Маргарите Назаровне не лежалось и не сиделось. Ее спасли мальчики, спрятали, должна же и она их чем-то отблагодарить. Порыскав по полкам старого холодильника и шкафчикам, она нашла кое-какие продукты и стала к плите. Ребята прибыли голодные, привезли два пакета с едой, но ели то, что приготовила Маргарита Назаровна. Когда она вышла кинуть собаке остатки, услышала, как с Ренат казал:

– Поражаюсь ее стойкости и мужеству. Откуда это в Маргарите Назаровне?

«От матери, конечно, – подумала она. – Ну, еще и от бабки».

Годы 1920 – 1924. Классовые враги.

Яуров успел вернуться до побудки, значит, никто не заметит, что он отлучался. Сразу же заехал к комиссару, доложил обстановку.

– В таком случае, не будем делать крюк, – сказал Силантий Фомич. – У нас нет никакой связи, отряд малочисленный, в нем царит разброд, оставаться здесь еще хоть на день нельзя, это может плохо кончиться. Пойдем к своим. По моим расчетам, наши должны быть недалеко. Поднимай отряд, скажешь, я велел собираться.

Перепитые бойцы тяжело собирались, впору было отлежаться, а выступить завтра рано утром, но комиссар толкнул речь, старый агитатор умел заставить людей не только слушать его, но и повиноваться.

Васька влетел к брату, Петро как раз застегивал портупею:

– Где она?!

– Кто? – Петро сделал вид, что не понял, о ком идет речь.

– Девка, что меня без глаза оставила!

– А... – протянул Петро, одергивая гимнастерку. – Проиграл я ее вчера.

– Как проиграл?! – взревел Васька и тут же схватился за глаз, который болел от любого резкого движения и даже от малейшего повышения голоса.

– А так, – с вызовом ответил Петро. Васька озверел, у него задергались губы, единственный глаз загорелся нехорошим огнем. – Но, но, но! Ты это брось: на брата злобой дышать. Хошь, бери любую, мы подождем. – Отсудил его пыл старший.

– У кого она? – процедил Васька.

– Бедоносец выиграл.

А Бедоносец честно сознался:

– Продал. Коль выручка идет – чего ж отказываться? Мне и так девки с бабами дают. Яурову ее продал.
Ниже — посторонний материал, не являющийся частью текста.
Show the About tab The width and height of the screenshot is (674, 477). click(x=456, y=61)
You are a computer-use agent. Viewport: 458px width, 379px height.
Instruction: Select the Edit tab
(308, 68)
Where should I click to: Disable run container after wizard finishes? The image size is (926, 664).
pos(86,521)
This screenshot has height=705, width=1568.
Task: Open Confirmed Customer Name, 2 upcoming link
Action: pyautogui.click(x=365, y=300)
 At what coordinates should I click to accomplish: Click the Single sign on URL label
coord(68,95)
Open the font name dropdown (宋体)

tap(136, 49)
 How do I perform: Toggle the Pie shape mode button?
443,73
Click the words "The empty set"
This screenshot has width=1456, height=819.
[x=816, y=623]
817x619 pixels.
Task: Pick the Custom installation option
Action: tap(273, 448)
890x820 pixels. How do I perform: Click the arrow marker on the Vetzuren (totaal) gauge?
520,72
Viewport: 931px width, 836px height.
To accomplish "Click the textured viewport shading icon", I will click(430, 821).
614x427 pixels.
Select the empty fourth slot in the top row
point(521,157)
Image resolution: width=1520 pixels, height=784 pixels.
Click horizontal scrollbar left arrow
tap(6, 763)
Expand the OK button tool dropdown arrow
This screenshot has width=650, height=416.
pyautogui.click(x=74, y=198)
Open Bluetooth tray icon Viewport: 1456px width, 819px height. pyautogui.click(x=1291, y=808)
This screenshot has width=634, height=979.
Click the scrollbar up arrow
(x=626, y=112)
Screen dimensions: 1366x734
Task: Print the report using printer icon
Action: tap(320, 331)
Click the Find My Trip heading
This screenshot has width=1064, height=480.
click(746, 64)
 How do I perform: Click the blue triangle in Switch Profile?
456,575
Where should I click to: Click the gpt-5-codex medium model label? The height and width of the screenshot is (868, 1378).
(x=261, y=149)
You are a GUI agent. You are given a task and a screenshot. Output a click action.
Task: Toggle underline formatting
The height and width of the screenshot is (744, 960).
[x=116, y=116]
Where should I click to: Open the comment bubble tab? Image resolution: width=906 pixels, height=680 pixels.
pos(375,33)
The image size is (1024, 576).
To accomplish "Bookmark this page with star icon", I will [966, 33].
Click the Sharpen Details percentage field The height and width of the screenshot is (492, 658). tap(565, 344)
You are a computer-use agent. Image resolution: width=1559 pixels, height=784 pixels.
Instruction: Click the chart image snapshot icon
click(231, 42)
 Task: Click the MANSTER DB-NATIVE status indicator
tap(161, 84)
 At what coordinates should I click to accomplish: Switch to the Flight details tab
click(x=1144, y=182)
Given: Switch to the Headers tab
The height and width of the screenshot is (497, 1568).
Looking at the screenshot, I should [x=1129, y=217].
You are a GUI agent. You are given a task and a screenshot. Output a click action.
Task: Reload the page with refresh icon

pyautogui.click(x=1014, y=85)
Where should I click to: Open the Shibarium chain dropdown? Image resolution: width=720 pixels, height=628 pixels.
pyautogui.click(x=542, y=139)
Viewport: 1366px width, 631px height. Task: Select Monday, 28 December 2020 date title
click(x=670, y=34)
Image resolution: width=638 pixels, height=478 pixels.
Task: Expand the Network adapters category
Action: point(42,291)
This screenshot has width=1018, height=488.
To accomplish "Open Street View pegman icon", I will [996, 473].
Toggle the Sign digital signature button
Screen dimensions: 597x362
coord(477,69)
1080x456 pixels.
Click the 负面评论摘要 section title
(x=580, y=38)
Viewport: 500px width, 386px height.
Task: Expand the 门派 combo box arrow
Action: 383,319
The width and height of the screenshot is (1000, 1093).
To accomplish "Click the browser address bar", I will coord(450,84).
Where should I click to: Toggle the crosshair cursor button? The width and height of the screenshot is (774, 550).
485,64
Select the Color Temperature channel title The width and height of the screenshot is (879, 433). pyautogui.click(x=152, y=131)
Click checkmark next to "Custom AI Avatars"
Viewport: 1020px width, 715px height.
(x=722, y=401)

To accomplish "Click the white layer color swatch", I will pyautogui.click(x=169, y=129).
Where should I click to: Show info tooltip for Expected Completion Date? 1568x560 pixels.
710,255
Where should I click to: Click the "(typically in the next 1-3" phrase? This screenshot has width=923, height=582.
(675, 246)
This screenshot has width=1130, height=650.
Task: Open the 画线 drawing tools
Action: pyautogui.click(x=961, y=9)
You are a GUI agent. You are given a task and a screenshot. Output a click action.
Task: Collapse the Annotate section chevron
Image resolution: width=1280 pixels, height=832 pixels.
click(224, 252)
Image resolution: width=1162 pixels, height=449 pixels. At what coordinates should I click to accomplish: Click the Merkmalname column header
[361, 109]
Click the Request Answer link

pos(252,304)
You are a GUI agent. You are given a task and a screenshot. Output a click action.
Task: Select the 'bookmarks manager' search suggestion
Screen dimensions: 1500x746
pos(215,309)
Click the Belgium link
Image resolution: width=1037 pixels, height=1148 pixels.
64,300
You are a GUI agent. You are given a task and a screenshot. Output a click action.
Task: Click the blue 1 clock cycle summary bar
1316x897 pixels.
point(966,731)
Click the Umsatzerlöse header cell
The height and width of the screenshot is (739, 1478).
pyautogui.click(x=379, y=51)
Васька помчался к Яурову, тот не хотел говорить на эту тему, однако братец командира на себя был не похож, будто потерял вещь немалой стоимости.

– Сбежала дивчина, – сказал Яуров.

– Как сбежала? – конечно, не поверил Васька.

– Да я хотел ее в хату определить, сказал, чтоб обождала, договорился, выхожу – а ее и след простыл. Где ее ночью искать?

– Врешь, – зло процедил Васька. – Не для того ты ее покупал, чтоб она сбежала. Спрятал, да?

– Ищи, – бросил Яуров, седлая коня. – А я правду сказал.

И ведь Васька искал! Он бегал по хатам, заглядывал во все углы, загоны для скота, сараи, амбары... Пока Петро волевым усилием не заставил его стать в строй, а не позориться перед отрядом из-за какой-то бабы. Главное, никто не мог понять, зачем ему дивчина. Ну, глаза лишила, так на то и война, тут каждый обороняется, как умеет.


Она научилась понимать непривычный язык – вульгарную помесь русского с украинским. Научилась доить козу и не умирать от страха, что бородатое и рогатое животное боднет ее прямо в лоб, а то и копытом даст. Научилась различать, какую травку клюют куры, собирать ее и рубить большим ножом на пеньке. Научилась строчить на машинке, обновляя вещи, штопать, ставить тесто и печь хлеб, когда была мука, ходить летом босиком, чтоб не стаптывать обувь. Научилась носить непривычную «одежу», которую дала ей мамаша, это были «наряды» сбежавшей дочери. Научилась топить печь камышом, менять вещи на соль, крупу и сахарин, при этом торговалась не хуже мамаши. А купить ничего нельзя было, только выменять на черном рынке. К счастью, у Кати было что менять. Но, доставая ту или иную вещь, она обливала ее слезами, вспоминая расстрел семьи. Многому она научилась, только чего это ей стоило! Поначалу мамаша хваталась за щеку и причитала:

– Ты ж ничого не вмиешь. Як же з Назаром жить будешь?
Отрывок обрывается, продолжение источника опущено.